The STEPAR Algorithm

The STEPAR method consists of the following computational steps:

Fit the trend model as specified by the TREND= option using ordinary least-squares regression. This step detrends the data. The default trend model for the STEPAR method is TREND=2, a linear trend model.
Take the residuals from step 1 and compute the autocovariances to the number of lags specified by the NLAGS= option.
Regress the current values against the lags, using the autocovariances from step 2 in a Yule-Walker framework. Do not bring in any autoregressive parameter that is not significant at the level specified by the SLENTRY= option. (The default is SLENTRY=0.20.) Do not bring in any autoregressive parameter which results in a nonpositive-definite Toeplitz matrix.
Find the autoregressive parameter that is least significant. If the significance level is greater than the SLSTAY= value, remove the parameter from the model. (The default is SLSTAY=0.05.) Continue this process until only significant autoregressive parameters remain. If the OUTEST= option is specified, write the estimates to the OUTEST= data set.
Generate the forecasts using the estimated model and output to the OUT= data set. Form the confidence limits by combining the trend variances with the autoregressive variances.

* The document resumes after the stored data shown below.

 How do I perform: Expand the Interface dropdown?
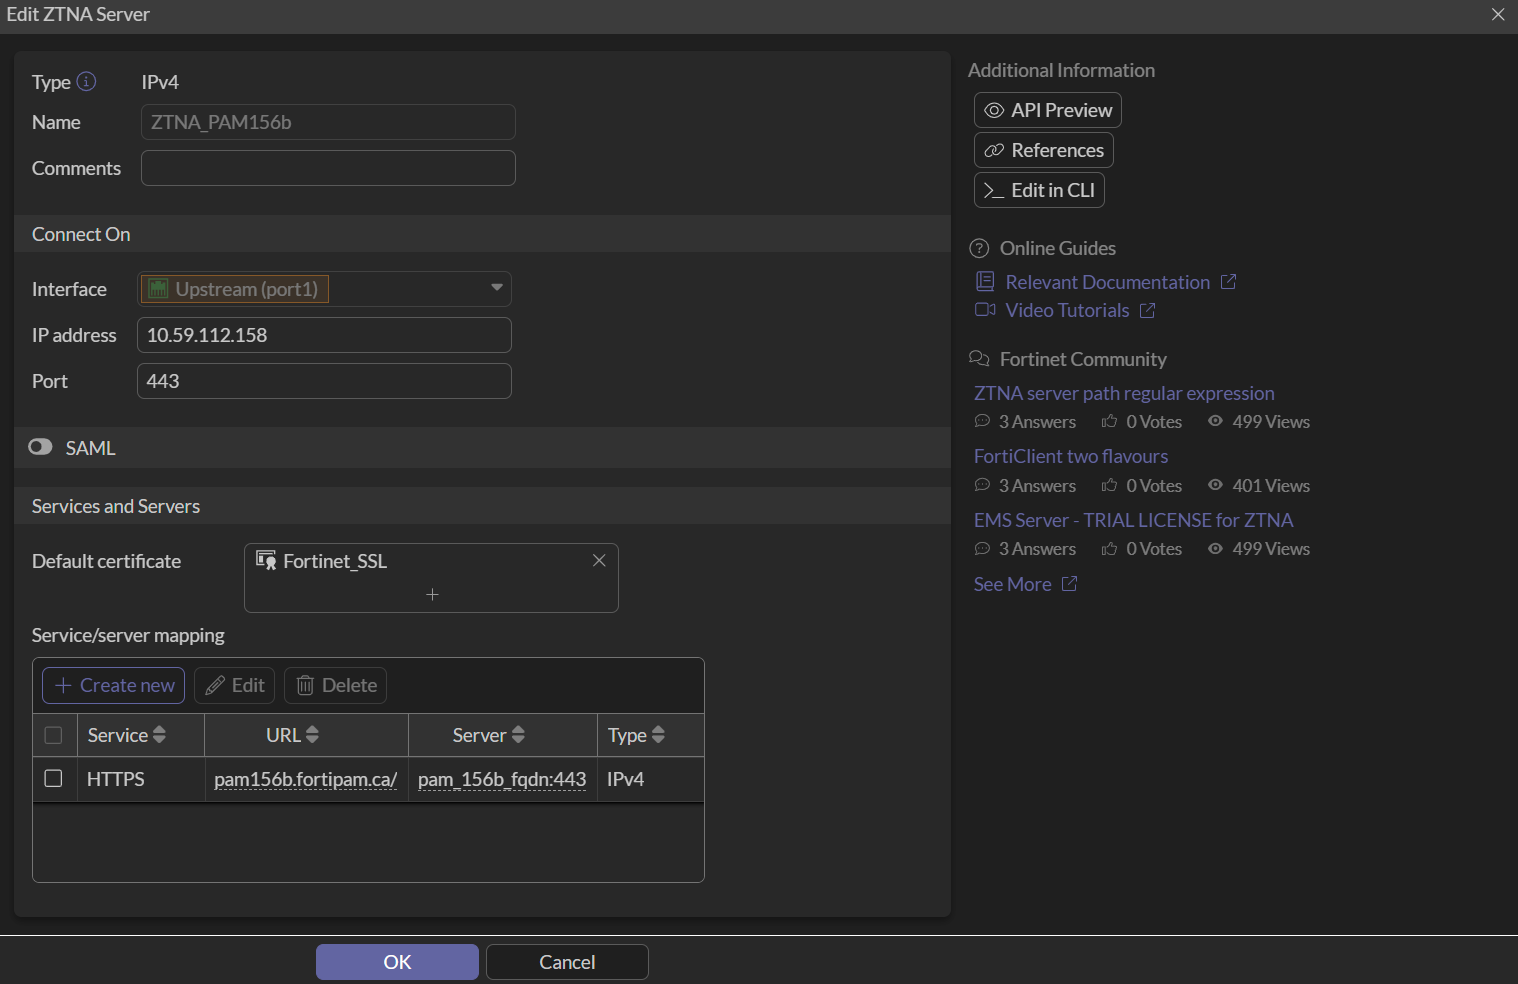click(496, 288)
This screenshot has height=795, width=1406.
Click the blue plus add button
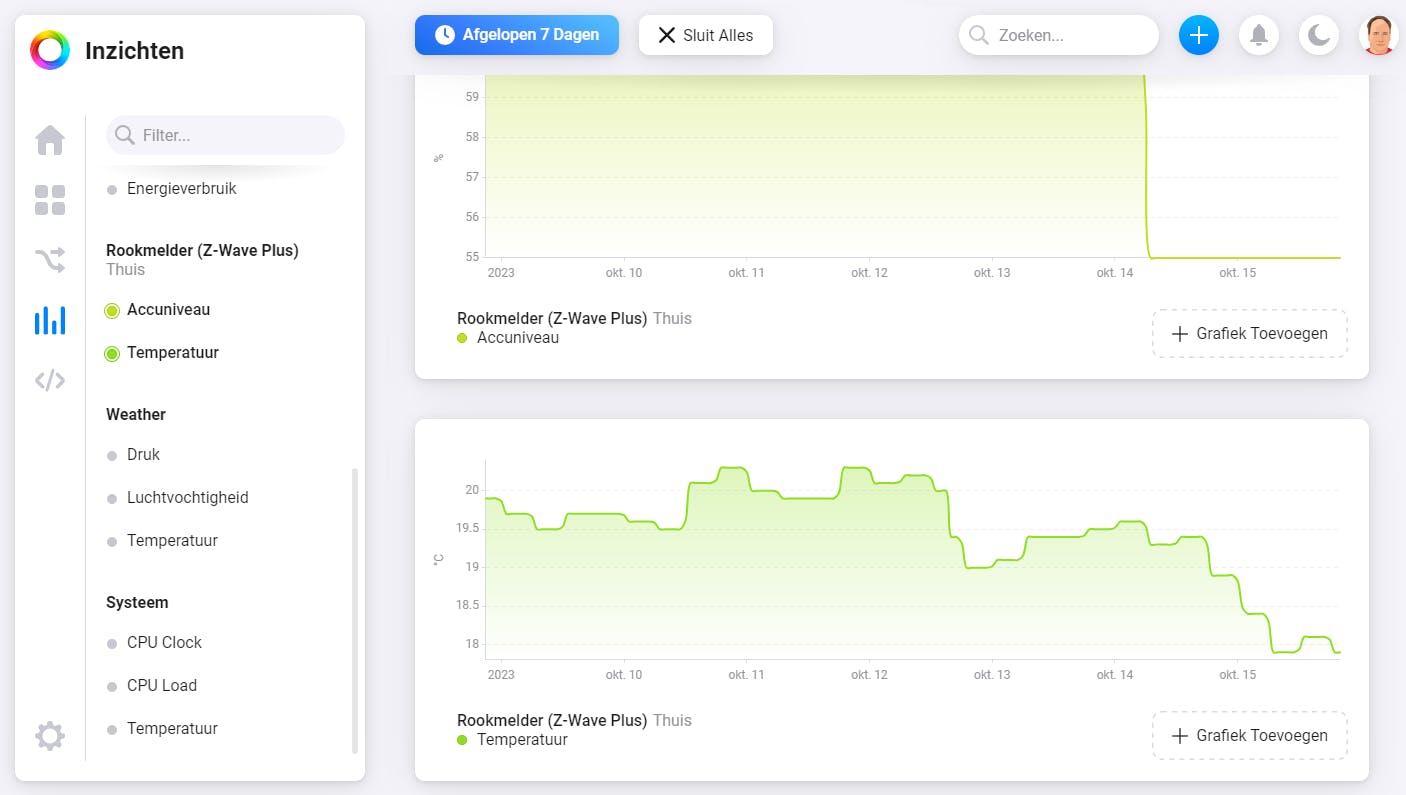pyautogui.click(x=1199, y=36)
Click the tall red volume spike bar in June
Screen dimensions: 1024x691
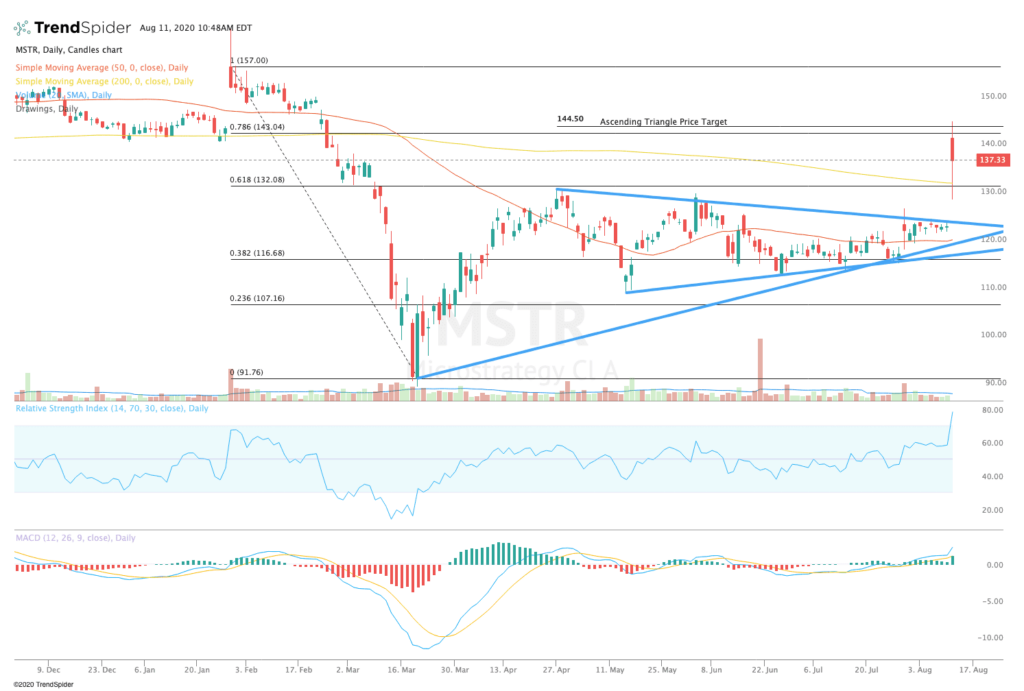pos(760,369)
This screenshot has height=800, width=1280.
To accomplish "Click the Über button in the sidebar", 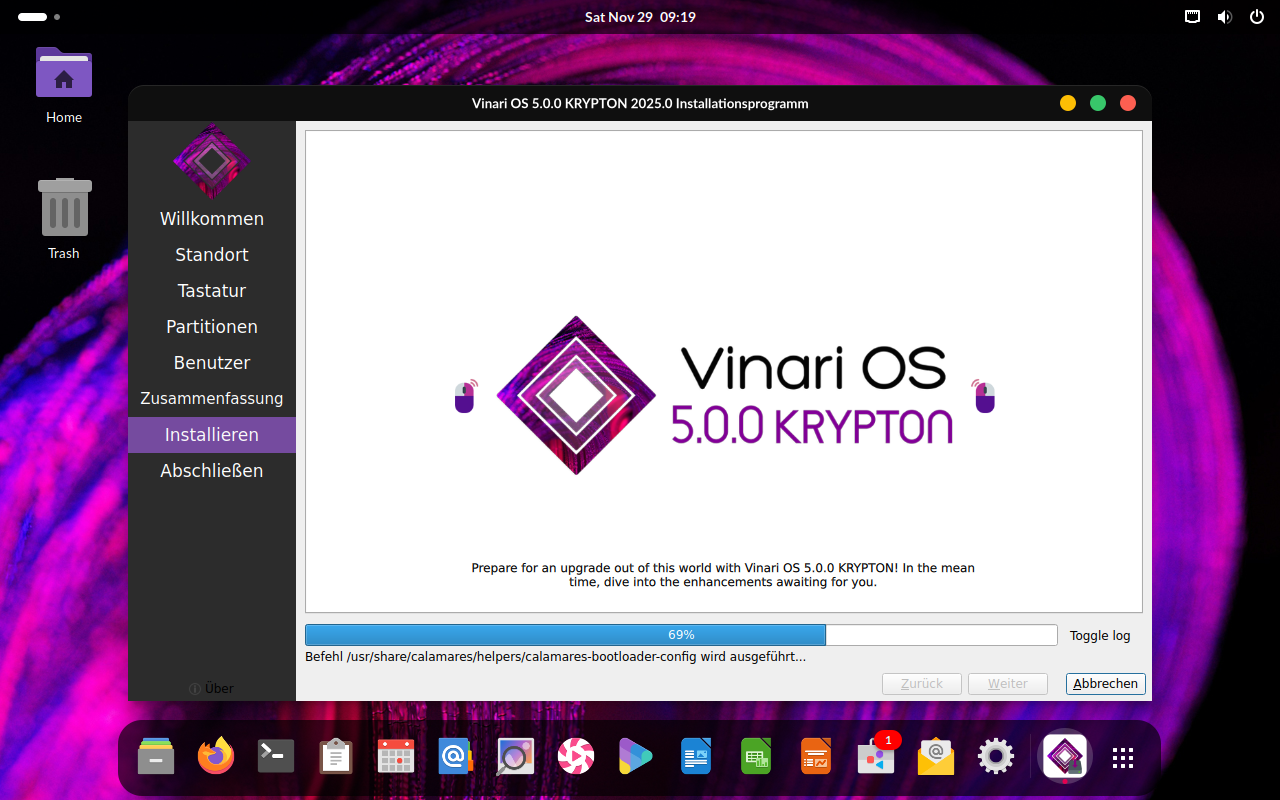I will click(x=212, y=688).
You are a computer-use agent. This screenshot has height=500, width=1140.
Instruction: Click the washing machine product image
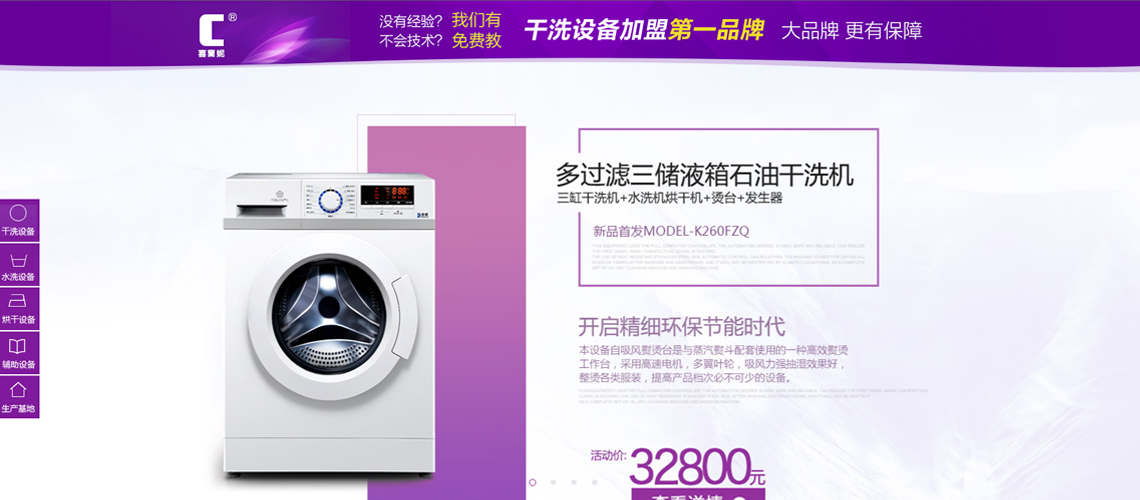pyautogui.click(x=329, y=324)
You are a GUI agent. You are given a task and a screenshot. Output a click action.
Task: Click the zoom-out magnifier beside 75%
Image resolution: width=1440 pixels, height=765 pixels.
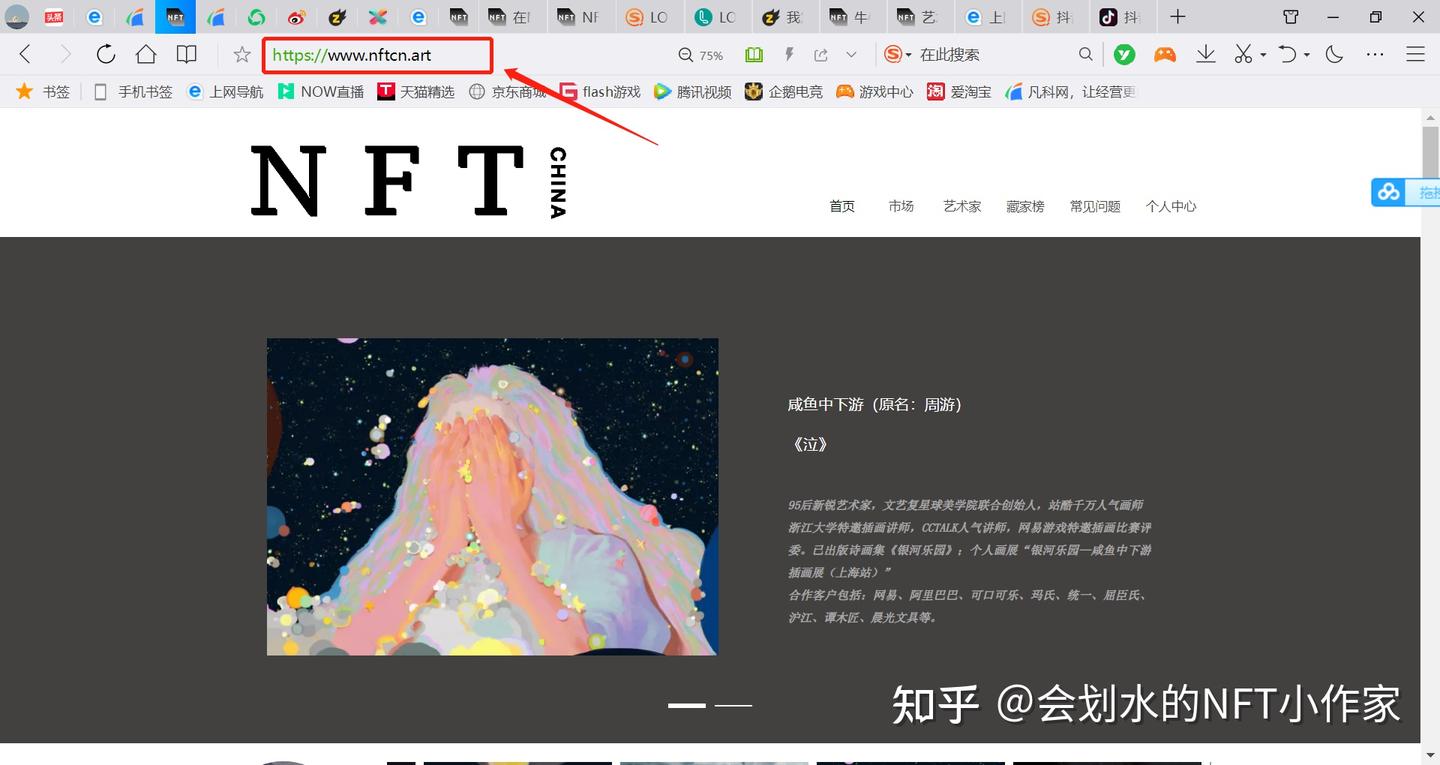(x=684, y=55)
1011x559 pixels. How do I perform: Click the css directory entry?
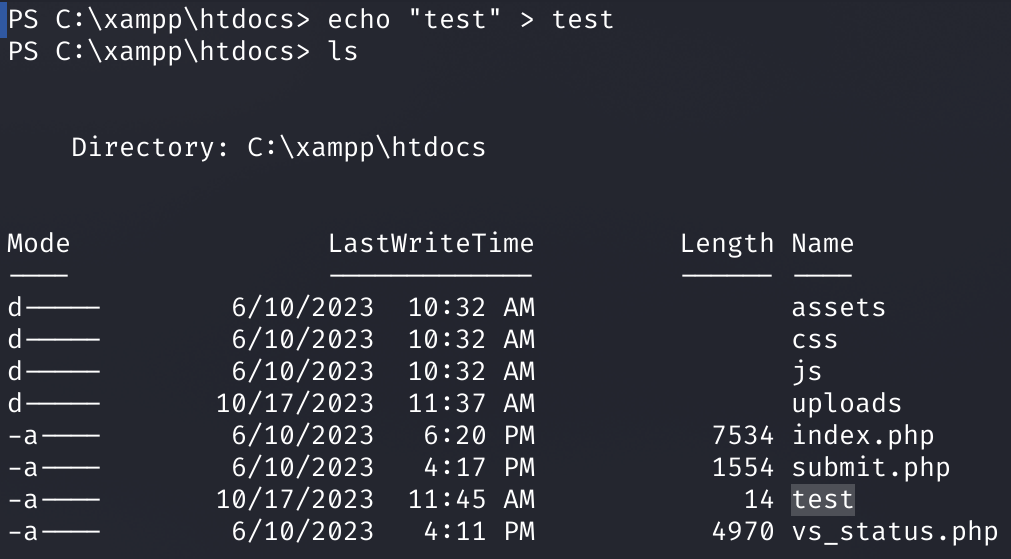tap(815, 340)
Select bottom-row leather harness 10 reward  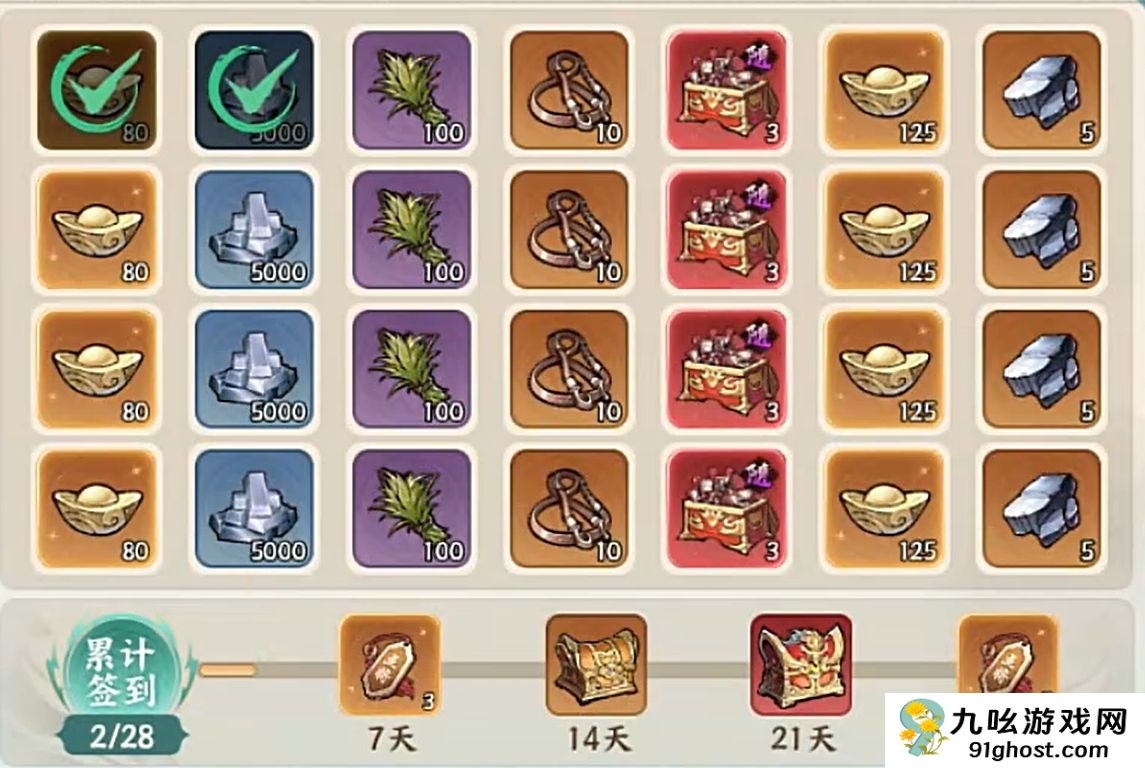pos(570,509)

Missing values are tolerated in the series; the autocorrelations are estimated from the available data and tapered if necessary.

This method requires at least three passes through the data: two passes to fit the model and a third pass to initialize the autoregressive process and write to the output data set.

Default Value of the NLAGS= Option

If the NLAGS= option is not specified, the default value of the NLAGS= option is chosen based on the data frequency specified by the INTERVAL= option and on the number of observations in the input data set, if this can be determined in advance. (PROC FORECAST cannot determine the number of input observations before reading the data when a BY statement or a WHERE statement is used or if the data are from a tape format SAS data set or external database. The NLAGS= value must be fixed before the data are processed.)

If the INTERVAL= option is specified, the default NLAGS= value includes lags for up to three years plus one, subject to the maximum of 13 lags or one third of the number of observations in your data set, whichever is less. If the number of observations in the input data set cannot be determined, the maximum NLAGS= default value is 13. If the INTERVAL= option is not specified, the default is NLAGS=13 or one-third the number of input observations, whichever is less.

If the Toeplitz matrix formed by the autocovariance matrix at a given step is not positive definite, the maximal number of autoregressive lags is reduced.

For example, for INTERVAL=QTR, the default is NLAGS=13 (that is, 4×3+1) provided that there are at least 39 observations. The NLAGS= option default is always at least 3.

EXPO Method

Exponential smoothing is used when the METHOD=EXPO option is specified. The term exponential smoothing is derived from the computational scheme developed by Brown and others (Brown and Meyers 1961; Brown 1962). Estimates are computed with updating formulas that are developed across time series in a manner similar to smoothing.

The EXPO method fits a trend model such that the most recent data are weighted more heavily than data in the early part of the series. The weight of an observation is a geometric (exponential) function of the number of periods that the observation extends into the past relative to the current period. The weight function is

$w_{{\tau}}={\omega} (1-{\omega})^{t-{\tau}}$

where ${\tau}$ is the observation number of the past observation, t is the current observation number, and ${\omega}$ is the weighting constant specified with the WEIGHT= option.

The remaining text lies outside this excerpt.